The other nifty bit is that CSD is offering a service I haven't seen before, called English Based Sign + Lip-Reading Option. I have the feeling it's new, but I'm not certain. And while you could always, in theory, ask any VRS interpreter to sign PSE rather than ASL, I've heard stories of interpreters being unwilling to do oral interpreting.

I'd toyed with the idea of applying for a video phone before, but this might just push me over the edge.

As I approach my activation date - Wednesday - I'm getting really impatient. Will everything sound like croaking Daleks? Just beeps? Normal speech? (Okay, maybe not.)

A few days ago, I felt the implant for the first time. I'd been feeling around near the incision for a while - cleaning out the cruft, and itching my new scar (one for the collection, heh) - but I guess it was obscured by the swelling. It's subtle - just a little raised edge behind my ear, about at the level where my cartilage ends and the squishy part of the lobe begins, and it goes up on a diagonal to a point just a bit above my ear. I think, anyway - touch is a tricky sense. I should try feeling it while looking in a mirror. It basically feels like bone, but the flatness of it and the regularity of the edge are a dead giveaway.

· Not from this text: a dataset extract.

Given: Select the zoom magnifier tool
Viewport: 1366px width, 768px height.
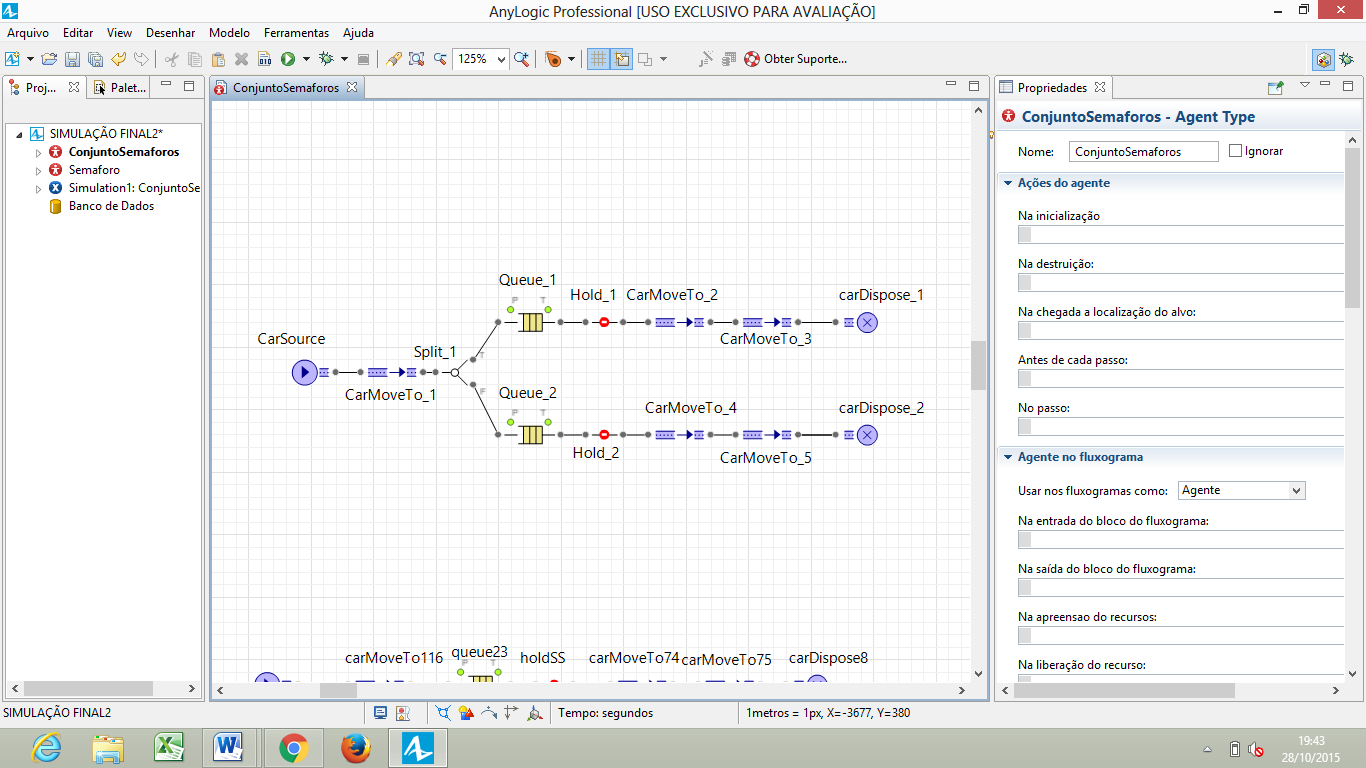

I'm also getting curious as to the hearing aid on my other ear. I've been told that I should leave it in at least long enough to see if I like the balance, and that I can always take it out if it interferes, or if it makes me feel off-balance. I'm curious, though: will I wear it during the activation? Or therapy? It will be interesting to see if it's useful to have a familiar guide while I'm adapting, or if leaving it out will force me to rely more on the implant and speed the process. Questions for the audiologist and the therapist, I suppose.